Tak Bangun Kilang 30 Tahun, Pertamina Butuh Investasi US$48 M

Jakarta, CNBC Indonesia - PT Pertamina (Persero) memaparkan strategi dalam pengembangan program Refinery Development Master Plan (RDMP) dalam rapat dengar pendapat (RDP) dengan Komisi VII DPR RI di ruang rapat Komisi VII DPR RI, Kompleks Parlemen Senayan, Rabu (1/7/2020).
Menurut Direktur Utama Pertamina Nicke Widyawati, ada sejumlah kemajuan yang sudah dicapai perseroan dalam program itu, antara lain RDMP di Balikpapan, Kalimantan Timur.
"Progres kilang dipantau tiap minggu. Kita pantau betul, ada real time dashboard kita pasang cctv di lapangan," ujar Nicke.
Setelah itu, Nicke meminta paparan dilakukan oleh CEO Refinery & Petrochemical Subholding Pertamina, yaitu PT Kilang Pertamina Internasional, Ignatius Tallulembang. Ignatius mengingatkan kalau selama 30 tahun, Indonesia belum membangun kilang.
"Kami ingin mengulang kembali karakteristik bisnis oil and gas. 30 tahun kita belum bangun kilang dalam konteks menaikkan kapasitas kilang," ujarnya.
Menurut Ignatius, prioritas pertama yang akan dilaksanakan adalah meng-upgrade kilang eksisting yang ada ditambah kilang baru yang akan dibangun di Tuban.
"Keseluruhan proyek ini 48 miliar dolar AS dan akan berlangsung 6-7 tahun ke depan," kata Ignatius.
Menurut dia, hal itu tentu membutuhkan strategi pendanaan. Multifunding yang berasal dari mitra strategis menjadi salah satu pilihan.
_ _ _
• _TUGAS YANG DIKERJAKAN_
Salin secara persis bagian artikel tentang kilang Pertamina di atas, dimulai dari "Tak Bangun Kilang" dan berakhir pada "Balikpapan, Kalimantan Timur.".

Catatan Pencarian Item:
_ _ _
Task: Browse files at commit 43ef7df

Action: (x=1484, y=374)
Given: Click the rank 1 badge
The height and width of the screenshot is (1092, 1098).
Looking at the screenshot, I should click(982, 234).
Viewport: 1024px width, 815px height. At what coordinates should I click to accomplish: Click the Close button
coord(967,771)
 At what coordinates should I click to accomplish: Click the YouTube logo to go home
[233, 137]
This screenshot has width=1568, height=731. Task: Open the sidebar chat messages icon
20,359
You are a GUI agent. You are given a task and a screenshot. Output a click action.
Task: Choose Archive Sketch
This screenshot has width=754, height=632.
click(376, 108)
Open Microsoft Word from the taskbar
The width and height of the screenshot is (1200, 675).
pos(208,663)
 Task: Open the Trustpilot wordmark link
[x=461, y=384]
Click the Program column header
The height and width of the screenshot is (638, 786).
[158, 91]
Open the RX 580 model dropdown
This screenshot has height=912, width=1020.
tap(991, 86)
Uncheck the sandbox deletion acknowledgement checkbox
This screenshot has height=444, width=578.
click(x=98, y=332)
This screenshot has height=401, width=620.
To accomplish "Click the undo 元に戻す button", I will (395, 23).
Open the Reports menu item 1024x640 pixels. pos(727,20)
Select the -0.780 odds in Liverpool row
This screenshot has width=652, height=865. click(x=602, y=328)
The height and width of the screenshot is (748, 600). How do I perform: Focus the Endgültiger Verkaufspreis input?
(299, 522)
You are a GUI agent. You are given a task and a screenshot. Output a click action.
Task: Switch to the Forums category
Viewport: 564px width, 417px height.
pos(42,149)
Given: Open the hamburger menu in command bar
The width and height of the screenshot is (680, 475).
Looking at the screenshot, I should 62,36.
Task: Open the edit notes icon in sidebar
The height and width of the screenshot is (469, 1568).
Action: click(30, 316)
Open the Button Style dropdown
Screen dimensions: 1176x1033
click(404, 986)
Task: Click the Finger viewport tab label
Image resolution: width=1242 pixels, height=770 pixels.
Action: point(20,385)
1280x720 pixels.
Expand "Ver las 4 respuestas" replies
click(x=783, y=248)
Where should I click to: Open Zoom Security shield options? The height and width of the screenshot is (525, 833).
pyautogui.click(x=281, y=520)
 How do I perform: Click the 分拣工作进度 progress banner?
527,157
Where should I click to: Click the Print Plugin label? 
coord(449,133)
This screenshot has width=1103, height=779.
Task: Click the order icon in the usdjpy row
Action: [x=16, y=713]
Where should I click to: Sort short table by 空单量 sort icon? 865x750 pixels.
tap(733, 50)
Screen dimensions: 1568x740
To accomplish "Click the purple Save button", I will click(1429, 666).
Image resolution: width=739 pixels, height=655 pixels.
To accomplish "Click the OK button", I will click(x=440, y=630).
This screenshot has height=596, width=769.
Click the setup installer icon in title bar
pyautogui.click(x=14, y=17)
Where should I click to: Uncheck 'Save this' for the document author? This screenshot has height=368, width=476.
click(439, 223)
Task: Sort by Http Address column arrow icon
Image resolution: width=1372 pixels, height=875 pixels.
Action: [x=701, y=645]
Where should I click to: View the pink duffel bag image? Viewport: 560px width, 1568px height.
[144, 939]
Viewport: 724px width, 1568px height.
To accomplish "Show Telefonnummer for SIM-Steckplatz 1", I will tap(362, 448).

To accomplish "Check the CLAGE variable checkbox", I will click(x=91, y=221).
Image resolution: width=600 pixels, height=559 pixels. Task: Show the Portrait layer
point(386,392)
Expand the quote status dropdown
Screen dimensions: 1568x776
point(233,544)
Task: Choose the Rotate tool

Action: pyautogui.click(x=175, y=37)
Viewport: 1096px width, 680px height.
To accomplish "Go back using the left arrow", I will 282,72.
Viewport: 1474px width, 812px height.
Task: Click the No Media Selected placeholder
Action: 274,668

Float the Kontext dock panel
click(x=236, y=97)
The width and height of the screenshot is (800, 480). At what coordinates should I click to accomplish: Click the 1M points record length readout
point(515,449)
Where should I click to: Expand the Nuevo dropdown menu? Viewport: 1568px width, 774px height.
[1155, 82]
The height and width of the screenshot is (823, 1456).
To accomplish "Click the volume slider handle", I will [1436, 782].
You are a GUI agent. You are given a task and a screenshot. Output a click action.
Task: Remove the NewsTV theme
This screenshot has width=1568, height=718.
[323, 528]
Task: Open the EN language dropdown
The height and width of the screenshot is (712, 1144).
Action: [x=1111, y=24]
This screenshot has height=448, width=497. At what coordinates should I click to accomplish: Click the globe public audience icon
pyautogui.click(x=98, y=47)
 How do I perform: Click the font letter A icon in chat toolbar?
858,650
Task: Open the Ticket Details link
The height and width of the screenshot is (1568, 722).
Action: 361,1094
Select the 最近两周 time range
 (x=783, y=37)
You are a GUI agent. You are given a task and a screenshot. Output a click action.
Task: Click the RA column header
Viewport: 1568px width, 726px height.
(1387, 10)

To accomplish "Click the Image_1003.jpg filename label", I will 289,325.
_ _ _
• _HASIL PENGERJAAN_
Tak Bangun Kilang 30 Tahun, Pertamina Butuh Investasi US$48 M

Jakarta, CNBC Indonesia - PT Pertamina (Persero) memaparkan strategi dalam pengembangan program Refinery Development Master Plan (RDMP) dalam rapat dengar pendapat (RDP) dengan Komisi VII DPR RI di ruang rapat Komisi VII DPR RI, Kompleks Parlemen Senayan, Rabu (1/7/2020).
Menurut Direktur Utama Pertamina Nicke Widyawati, ada sejumlah kemajuan yang sudah dicapai perseroan dalam program itu, antara lain RDMP di Balikpapan, Kalimantan Timur.